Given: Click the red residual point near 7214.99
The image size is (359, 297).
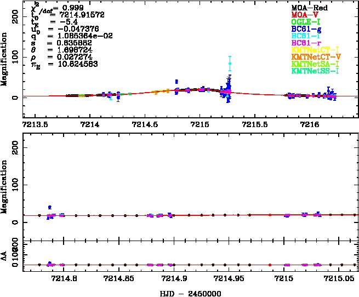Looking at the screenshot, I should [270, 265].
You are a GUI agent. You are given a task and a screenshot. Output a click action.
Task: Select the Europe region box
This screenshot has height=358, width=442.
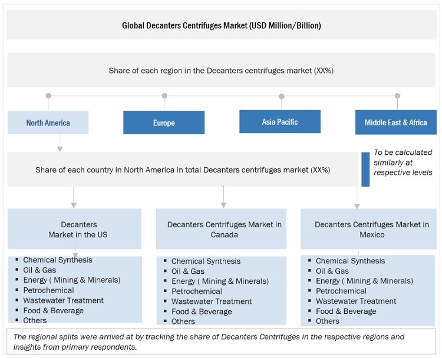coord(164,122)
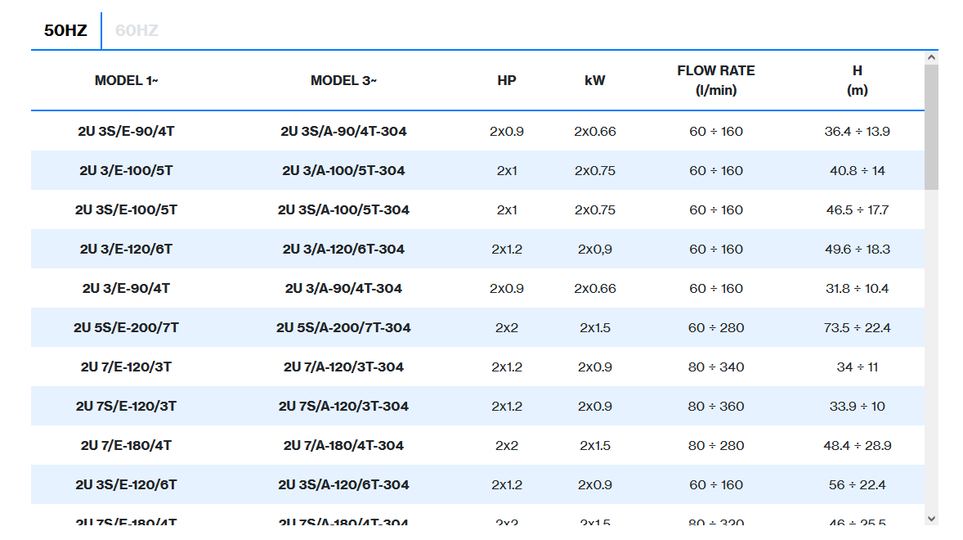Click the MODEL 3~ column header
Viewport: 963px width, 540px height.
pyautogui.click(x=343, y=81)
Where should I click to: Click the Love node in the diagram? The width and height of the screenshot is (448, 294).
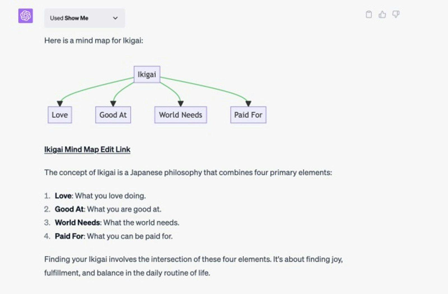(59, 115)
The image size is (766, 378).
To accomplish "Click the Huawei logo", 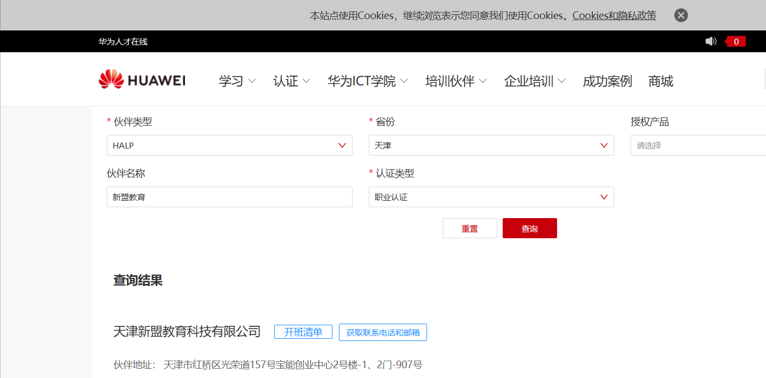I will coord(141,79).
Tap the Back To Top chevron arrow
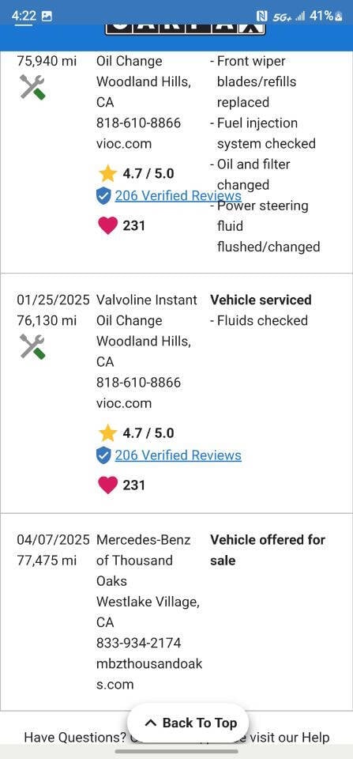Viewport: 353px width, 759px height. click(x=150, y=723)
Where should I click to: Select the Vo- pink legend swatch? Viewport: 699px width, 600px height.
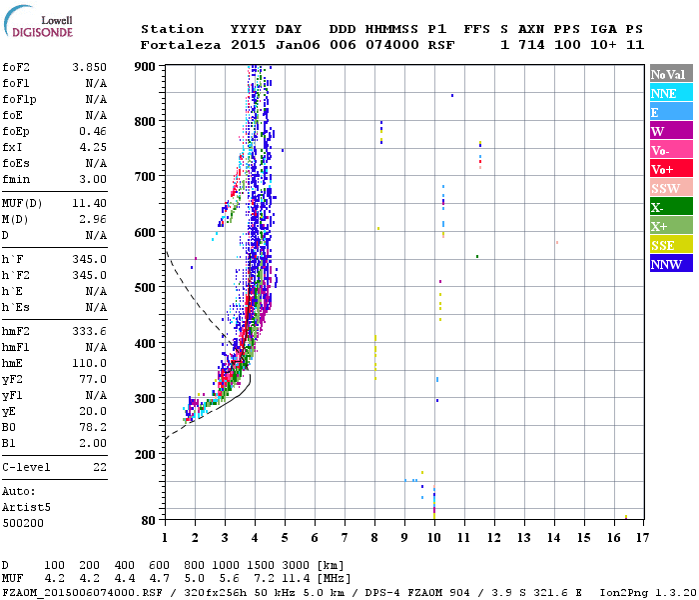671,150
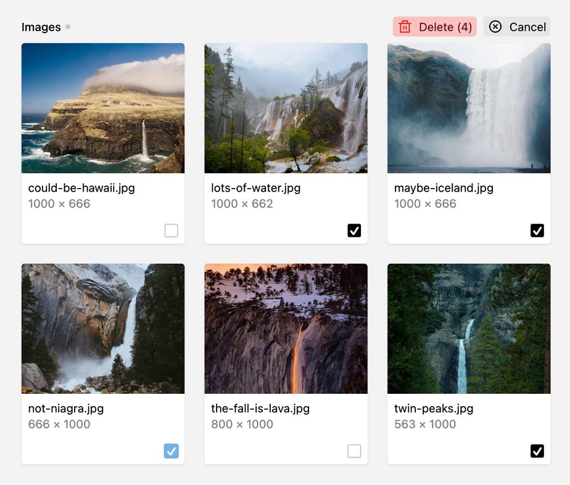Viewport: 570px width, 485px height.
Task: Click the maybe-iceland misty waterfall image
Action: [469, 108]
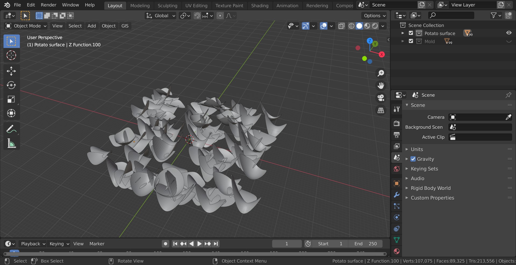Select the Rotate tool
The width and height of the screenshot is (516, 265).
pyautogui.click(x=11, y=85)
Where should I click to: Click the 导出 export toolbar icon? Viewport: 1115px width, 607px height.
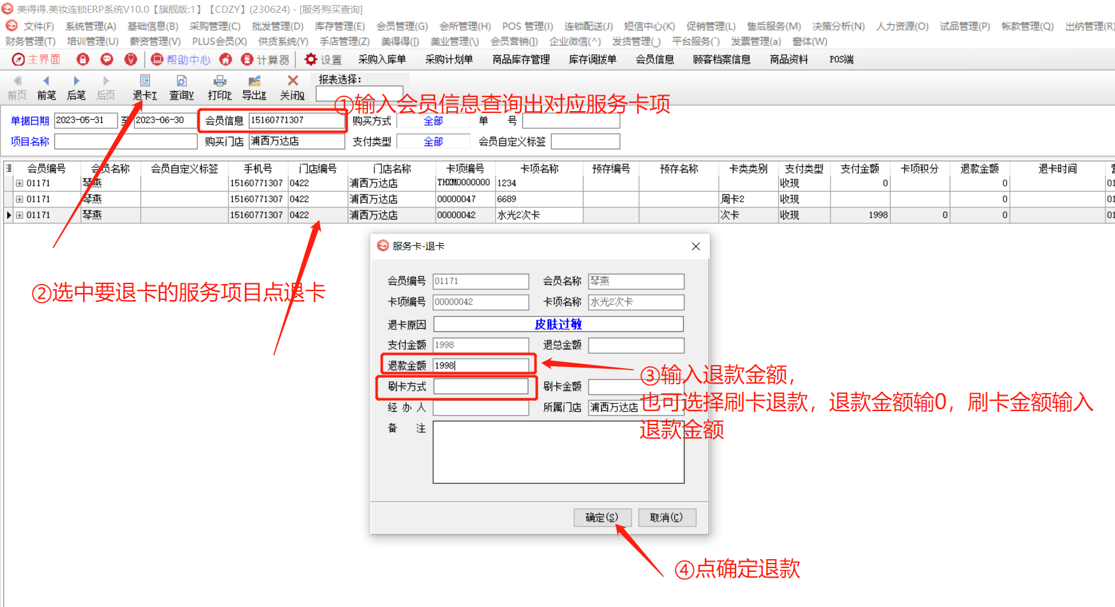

Work to be completed: Exactly as written, restate the lines from the one that contains "Where should I click to: Select" through the final line of the data, both ends included, but leave out the pictures.

Your solution:
Where should I click to: Select the Vo- pink legend swatch? Viewport: 699px width, 600px height.
671,150
Viewport: 570px width, 485px height.
Task: Click the maybe-iceland misty waterfall image
Action: [469, 108]
Select the Rotate tool
The width and height of the screenshot is (516, 265).
pyautogui.click(x=11, y=85)
Where should I click to: Click the 导出 export toolbar icon? Viewport: 1115px width, 607px height.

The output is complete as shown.